Click-target data:
- - -

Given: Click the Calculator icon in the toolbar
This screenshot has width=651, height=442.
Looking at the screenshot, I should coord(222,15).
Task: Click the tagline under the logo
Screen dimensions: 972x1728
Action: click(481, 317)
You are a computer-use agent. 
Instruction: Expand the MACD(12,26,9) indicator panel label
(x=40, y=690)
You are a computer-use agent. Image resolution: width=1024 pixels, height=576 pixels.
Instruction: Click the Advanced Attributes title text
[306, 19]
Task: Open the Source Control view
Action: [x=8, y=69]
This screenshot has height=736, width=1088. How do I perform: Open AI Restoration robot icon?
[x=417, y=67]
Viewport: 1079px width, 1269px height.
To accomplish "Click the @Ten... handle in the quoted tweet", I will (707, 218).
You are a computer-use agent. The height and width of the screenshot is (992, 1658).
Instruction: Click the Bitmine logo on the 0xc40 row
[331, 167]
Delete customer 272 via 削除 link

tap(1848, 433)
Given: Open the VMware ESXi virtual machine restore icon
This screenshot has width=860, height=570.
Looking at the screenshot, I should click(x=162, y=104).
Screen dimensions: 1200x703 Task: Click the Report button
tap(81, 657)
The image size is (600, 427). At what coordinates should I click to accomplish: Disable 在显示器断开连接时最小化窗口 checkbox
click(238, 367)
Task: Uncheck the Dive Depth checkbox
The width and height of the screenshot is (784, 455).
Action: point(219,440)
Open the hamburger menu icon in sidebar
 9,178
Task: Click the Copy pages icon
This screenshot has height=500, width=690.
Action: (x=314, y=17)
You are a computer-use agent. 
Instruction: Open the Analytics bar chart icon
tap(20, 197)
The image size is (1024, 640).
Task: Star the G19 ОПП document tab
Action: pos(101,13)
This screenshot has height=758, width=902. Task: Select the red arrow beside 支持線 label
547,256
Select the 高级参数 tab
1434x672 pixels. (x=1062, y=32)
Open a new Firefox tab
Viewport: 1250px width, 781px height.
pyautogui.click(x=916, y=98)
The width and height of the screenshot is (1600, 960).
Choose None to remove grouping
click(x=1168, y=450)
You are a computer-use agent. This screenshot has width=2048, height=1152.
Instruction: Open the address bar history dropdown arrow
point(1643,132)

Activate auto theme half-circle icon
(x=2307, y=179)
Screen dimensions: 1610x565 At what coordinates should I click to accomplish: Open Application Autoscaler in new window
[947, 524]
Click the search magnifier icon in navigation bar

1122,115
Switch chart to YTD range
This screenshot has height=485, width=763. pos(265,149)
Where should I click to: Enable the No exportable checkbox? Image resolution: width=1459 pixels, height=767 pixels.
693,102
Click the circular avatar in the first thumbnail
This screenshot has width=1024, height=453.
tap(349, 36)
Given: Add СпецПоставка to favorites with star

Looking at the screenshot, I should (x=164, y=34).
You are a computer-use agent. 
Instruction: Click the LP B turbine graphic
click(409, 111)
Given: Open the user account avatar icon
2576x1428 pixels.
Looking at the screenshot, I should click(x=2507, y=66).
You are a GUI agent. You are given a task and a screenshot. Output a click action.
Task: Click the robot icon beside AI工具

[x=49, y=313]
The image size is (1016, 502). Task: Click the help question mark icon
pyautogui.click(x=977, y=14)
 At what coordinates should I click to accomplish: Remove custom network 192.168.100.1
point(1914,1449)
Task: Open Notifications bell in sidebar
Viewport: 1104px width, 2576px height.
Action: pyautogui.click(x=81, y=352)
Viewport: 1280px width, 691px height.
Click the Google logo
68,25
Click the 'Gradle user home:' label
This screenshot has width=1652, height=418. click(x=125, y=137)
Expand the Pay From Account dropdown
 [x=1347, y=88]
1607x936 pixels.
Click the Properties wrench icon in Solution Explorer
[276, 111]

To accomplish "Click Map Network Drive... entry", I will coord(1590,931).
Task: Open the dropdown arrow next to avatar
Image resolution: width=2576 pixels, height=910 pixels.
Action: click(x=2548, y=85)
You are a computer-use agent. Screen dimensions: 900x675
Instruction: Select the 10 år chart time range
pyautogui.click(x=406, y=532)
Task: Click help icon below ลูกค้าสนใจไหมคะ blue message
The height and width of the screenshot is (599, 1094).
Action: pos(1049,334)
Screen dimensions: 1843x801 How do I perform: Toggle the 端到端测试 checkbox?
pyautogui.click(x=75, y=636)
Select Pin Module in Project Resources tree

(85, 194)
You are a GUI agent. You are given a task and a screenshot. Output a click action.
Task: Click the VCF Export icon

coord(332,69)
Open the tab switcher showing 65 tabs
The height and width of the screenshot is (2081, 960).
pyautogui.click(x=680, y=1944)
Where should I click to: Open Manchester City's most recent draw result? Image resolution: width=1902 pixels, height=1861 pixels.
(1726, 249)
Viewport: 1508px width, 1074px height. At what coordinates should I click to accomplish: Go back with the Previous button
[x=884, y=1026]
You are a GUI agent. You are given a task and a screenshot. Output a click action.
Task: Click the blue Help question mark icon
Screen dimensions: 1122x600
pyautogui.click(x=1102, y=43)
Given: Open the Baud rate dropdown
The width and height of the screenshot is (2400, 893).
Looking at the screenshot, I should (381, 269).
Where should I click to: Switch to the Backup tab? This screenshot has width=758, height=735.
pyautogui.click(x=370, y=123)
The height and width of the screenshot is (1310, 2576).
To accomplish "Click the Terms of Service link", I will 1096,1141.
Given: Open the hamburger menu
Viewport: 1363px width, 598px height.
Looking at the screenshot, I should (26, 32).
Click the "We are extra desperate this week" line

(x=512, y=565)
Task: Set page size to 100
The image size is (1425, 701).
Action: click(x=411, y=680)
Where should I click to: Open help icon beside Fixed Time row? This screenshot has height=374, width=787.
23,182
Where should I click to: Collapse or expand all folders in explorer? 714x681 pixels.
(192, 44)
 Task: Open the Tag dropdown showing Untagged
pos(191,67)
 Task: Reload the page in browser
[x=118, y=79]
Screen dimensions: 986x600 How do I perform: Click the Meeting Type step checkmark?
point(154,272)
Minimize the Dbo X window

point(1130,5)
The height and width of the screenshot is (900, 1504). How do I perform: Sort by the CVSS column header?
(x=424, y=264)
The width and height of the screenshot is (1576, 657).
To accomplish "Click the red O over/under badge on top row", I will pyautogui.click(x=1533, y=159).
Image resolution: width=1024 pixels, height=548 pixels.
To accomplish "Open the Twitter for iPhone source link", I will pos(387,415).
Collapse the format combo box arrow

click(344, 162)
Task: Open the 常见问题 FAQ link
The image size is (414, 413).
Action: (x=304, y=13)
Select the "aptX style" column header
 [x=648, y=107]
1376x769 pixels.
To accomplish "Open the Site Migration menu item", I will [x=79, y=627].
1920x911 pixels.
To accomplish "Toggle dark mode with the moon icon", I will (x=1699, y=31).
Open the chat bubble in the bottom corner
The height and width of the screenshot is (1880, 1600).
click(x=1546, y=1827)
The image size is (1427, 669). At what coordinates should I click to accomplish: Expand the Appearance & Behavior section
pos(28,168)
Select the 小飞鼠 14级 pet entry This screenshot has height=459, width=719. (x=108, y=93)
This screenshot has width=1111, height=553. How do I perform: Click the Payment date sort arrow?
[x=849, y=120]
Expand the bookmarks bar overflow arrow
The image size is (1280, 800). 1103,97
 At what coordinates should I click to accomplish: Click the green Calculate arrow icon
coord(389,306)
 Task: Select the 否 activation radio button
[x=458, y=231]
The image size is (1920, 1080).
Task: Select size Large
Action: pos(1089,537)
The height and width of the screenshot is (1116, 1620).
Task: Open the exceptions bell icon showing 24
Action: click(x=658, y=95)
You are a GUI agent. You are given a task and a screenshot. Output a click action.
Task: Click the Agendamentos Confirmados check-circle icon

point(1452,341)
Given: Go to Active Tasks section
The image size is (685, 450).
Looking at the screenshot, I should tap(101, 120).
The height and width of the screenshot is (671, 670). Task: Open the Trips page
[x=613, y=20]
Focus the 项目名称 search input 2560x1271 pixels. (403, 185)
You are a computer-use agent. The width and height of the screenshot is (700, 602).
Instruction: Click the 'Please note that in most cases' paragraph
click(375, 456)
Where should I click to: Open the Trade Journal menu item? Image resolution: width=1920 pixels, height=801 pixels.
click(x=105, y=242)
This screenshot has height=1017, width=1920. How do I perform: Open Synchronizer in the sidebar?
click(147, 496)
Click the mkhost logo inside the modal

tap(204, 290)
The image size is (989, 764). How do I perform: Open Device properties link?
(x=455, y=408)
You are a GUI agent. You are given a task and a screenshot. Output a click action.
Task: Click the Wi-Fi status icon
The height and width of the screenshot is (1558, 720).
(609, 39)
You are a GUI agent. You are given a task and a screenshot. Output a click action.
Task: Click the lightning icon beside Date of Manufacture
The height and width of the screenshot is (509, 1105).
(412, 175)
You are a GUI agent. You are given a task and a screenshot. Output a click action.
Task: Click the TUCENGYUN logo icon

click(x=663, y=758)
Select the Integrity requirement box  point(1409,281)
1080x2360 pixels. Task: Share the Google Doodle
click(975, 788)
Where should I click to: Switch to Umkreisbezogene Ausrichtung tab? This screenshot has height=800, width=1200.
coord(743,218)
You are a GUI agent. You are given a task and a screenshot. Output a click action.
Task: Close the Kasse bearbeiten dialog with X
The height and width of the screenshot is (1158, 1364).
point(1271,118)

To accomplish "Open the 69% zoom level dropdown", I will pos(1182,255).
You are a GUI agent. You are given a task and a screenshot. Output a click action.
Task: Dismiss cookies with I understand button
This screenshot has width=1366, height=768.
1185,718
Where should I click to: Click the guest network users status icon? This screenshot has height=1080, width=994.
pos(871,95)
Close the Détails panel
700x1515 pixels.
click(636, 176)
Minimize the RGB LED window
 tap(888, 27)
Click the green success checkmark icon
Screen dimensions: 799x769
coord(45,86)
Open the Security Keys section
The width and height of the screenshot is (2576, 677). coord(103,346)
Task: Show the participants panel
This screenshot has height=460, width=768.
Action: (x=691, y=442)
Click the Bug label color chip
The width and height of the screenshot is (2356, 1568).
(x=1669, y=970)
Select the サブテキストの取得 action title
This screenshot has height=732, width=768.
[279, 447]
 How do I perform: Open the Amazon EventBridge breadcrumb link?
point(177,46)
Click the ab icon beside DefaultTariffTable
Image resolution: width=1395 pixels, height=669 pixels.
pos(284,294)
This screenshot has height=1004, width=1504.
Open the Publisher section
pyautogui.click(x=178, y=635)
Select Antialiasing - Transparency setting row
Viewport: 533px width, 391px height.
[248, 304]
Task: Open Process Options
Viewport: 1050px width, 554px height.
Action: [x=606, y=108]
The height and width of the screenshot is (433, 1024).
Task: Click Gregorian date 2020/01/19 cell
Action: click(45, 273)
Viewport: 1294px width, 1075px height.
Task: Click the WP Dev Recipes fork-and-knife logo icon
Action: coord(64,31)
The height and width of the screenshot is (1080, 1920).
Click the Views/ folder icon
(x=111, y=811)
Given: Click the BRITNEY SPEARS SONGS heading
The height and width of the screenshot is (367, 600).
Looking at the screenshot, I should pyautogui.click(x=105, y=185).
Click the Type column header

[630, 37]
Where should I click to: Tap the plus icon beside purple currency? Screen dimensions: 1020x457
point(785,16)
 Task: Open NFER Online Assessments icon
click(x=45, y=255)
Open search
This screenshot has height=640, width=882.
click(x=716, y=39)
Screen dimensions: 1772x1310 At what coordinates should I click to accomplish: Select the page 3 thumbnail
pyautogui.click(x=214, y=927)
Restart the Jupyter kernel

- - -

Show every line in the listing above that contains the string "most".

- Reply:
Where should I click to: Open Manchester City's most recent draw result? Image resolution: width=1902 pixels, height=1861 pixels.
Instruction: Click the 'Please note that in most cases' paragraph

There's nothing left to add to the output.